The thing we disagreed on was what we’d serve. During my trips to Malaysia, I learned recipes from aunties and uncles who ran street stalls and kopitiams, coffee shops where different vendors sell cooked food around a central drinks stall. I went to my favourite roti, noodle soup and chicken rice stalls and asked them to teach me. They were extremely generous and welcoming, all of them inviting me into their kitchens. I thought we could use their recipes and be the most traditional, authentic Malaysian restaurant in Sydney and that’s how we’d be successful, but Will said, “That’s not going to make you the best.” He thought if we did nasi goreng and all the rest of the street food dishes we’d just be another Malaysian restaurant, so he encouraged me to cook Malaysian food the way I like to eat it, not trying to be traditional or authentic – just delicious. William’s belief in me was important, and it still is. If you go into a business, I highly advise you to have a partner, but choose your partner wisely.

This life is tough – really, really tough – are you sure you want to do it?

We agreed to start small and found a food court stall within a Strathfield mall. We sold all our businesses and put our money into that, the first Ho Jiak.
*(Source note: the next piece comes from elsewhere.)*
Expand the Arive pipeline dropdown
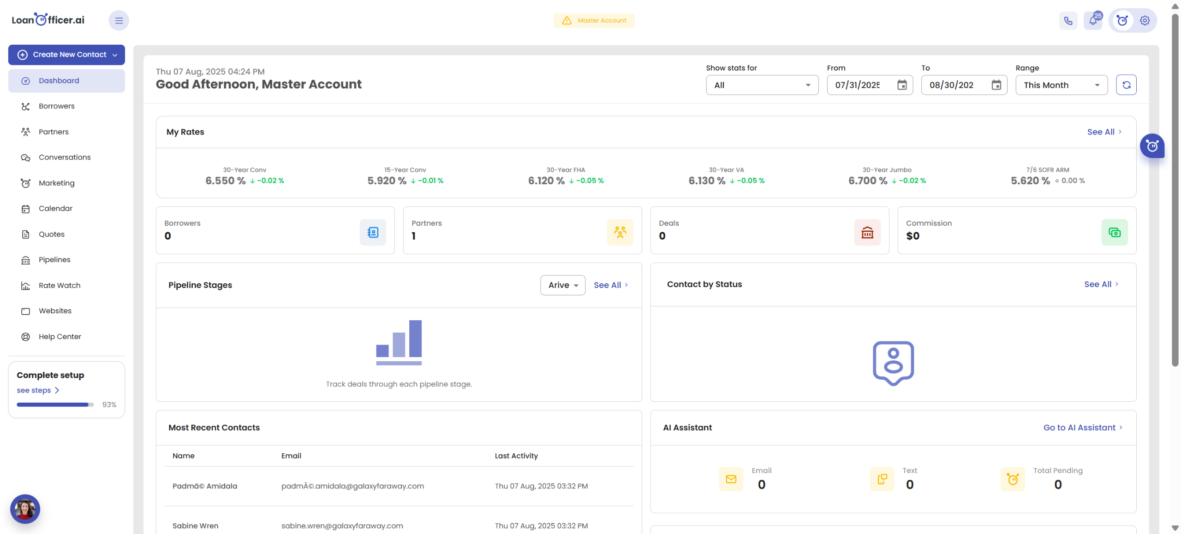Screen dimensions: 1181x534 563,285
The first few months included a lot of learning. I could cook, but I didn’t know how to use a wok – I’d never used one at home, and I’d never managed a commercial kitchen. I was trying to learn how to flip an egg in a wok while at the same time working out everything you need to do to start a business. It was scary. We’d been making good money at Petaling Street, but now we were on our own, and it was quiet. Were we crazy? We focused on consistency. We thought that if we could maintain consistency, we could be successful. That’s how we came up with our own soy sauce blends, sambals and oils – small, simple steps that can give a big boost to flavour. We wanted every dish to be delicious and exactly the same, every time.
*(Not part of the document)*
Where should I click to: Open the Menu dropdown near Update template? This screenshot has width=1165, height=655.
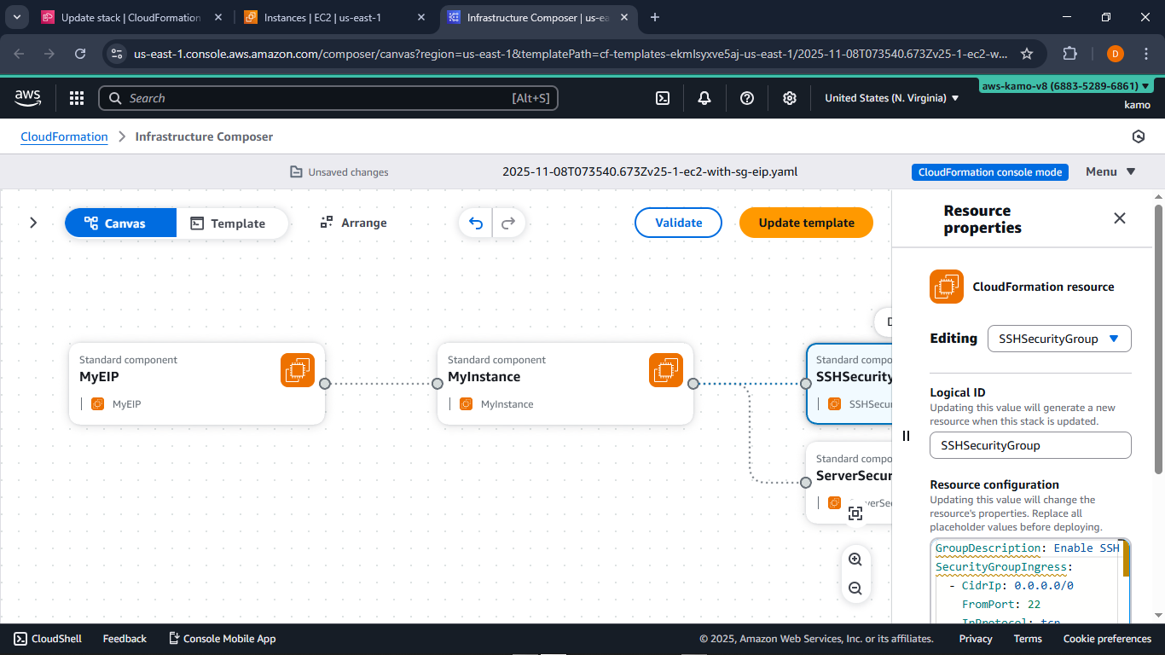tap(1109, 171)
I think about it like the theatre. I love theatre, and I watch a lot of plays. Those artists practice, practice and practice. Some have a show at 11 a.m., a show at 3 p.m. and a show at 8 p.m., and they do that for months. They might do it a thousand times, the same thing over and over again. But for the audience, it’s their first time, every time. Over the years, how many char kway teows have I made? It must be in the hundreds of thousands, but for whoever is eating my char kway teow, it might be their very first time, so I am going to give them the best show I can.